Sunday, November 2, 2014

The Day the Teacher Died

October 13, 2014 is the day the teacher died, metaphorically, of course. This is the day I sat in a departmental meeting for a high school in Somewhere, Texas, and my fellow English teachers and I were told to hold off on novels, lengthy dramas, projects, research papers, and anything else that drew out extensive creative, critical thinking until after the STAAR test. The test is around the beginning of April; therefore, we are left with two months to work in a novel, drama, and research paper.

My mouth could not voice my concerns because I was having difficulty picking my jaw up off the floor. Excerpts, passages, short stories, anything that resembled the beast that is the State of Texas Assessment of Academic Readiness. I traded concerned glances with like-minded colleagues and silently left to pick up my son. With a babbling baby in the backseat of my car, I bawled the entire drive home.

A few have not understood why this affected me so much. Wouldn't reading excerpts and doing all STAAR prep make planning easier? Grading easier? After all, you only have to prepare for a passage no more than ten pages long. For God's sake, no more than ten pages long!

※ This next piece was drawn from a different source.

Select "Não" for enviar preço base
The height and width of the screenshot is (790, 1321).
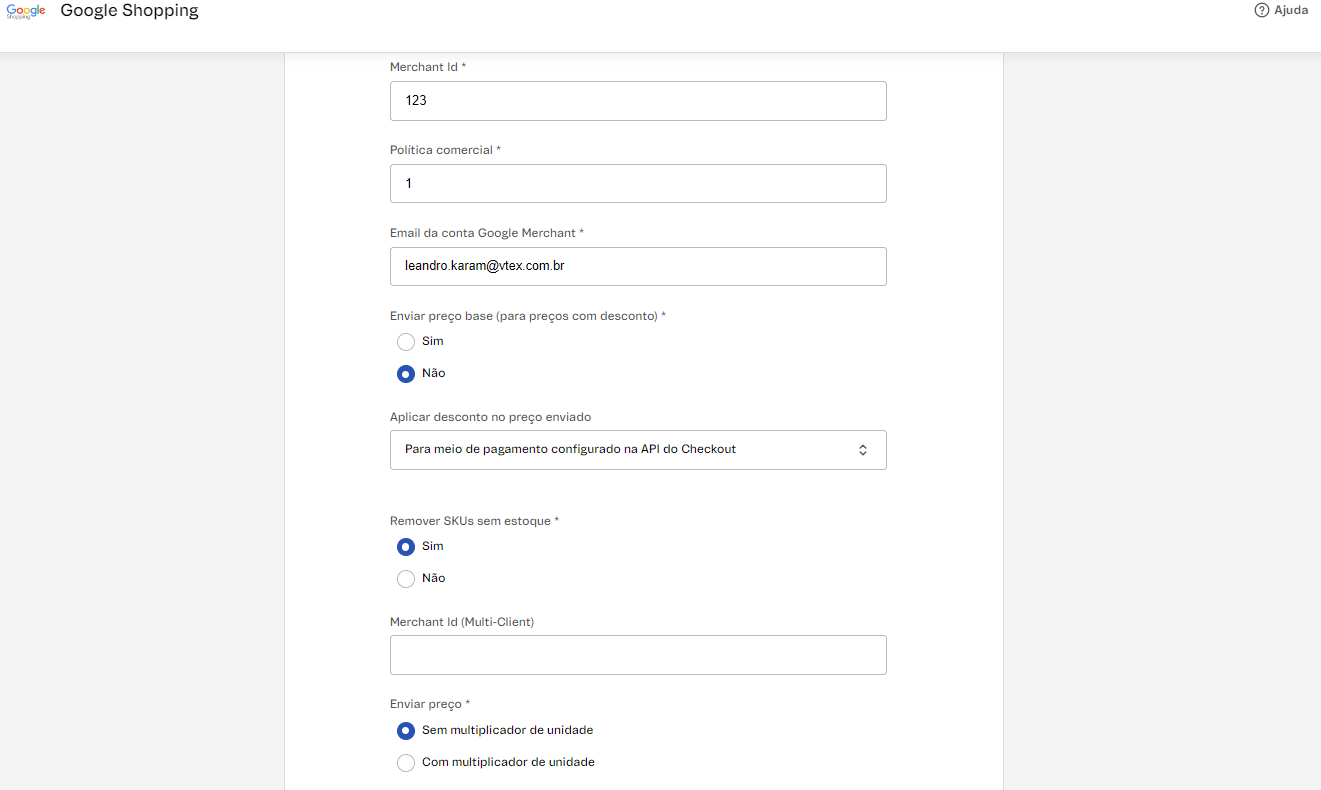pos(406,373)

I am a bibliophile. I love books. My life is not complete without books. Books rank somewhere just below my family, oxygen, water, and food. My passion for literature is what pushed me to become a teacher; I want to share my love with others. I believe literature holds the answers to life's questions. To be told to stifle that passion for a test which is, at best, flawed broke my heart. Literature is the Romeo to my Juliet; our passion is young, all-consuming, and a little irrational. While reading Fahrenheit 451, ironically, without permission, I could commiserate with the woman who burned with her books. Do you get my point? Literature is BAE (as my students would say), before anything ever.

Burning Book
                  You don't have to burn books to destroy a culture. Just get people to stop reading them. - Ray Bradbury

To take a more logical approach, this will not help our students in the long run. Hundreds, if not thousands, of students in the next few years will graduate high school in Somewhere, Texas, having never read a book. Some of them plan on entering college, having never read a book. What will they do when their professor expects them to purchase, read, and analyze books? Complete books? Or at least, something longer than ten pages? For those who choose not to attend college, they will probably have to read something at their future jobs. My husband J did not attend college and is a blue collar worker, but he still has to read and understand manuals, many of which are longer than ten pages.



I was written up for insubordination the week after this directive. For reading a book. For reading a book the week prior to this directive. For reading a Fahrenheit 451 with my PreAP students. The teacher within me has died. I am to become an automaton for the STAAR test. As teachers morph into standardized testing machines, unfeeling, soulless, without creativity or passion, students will follow.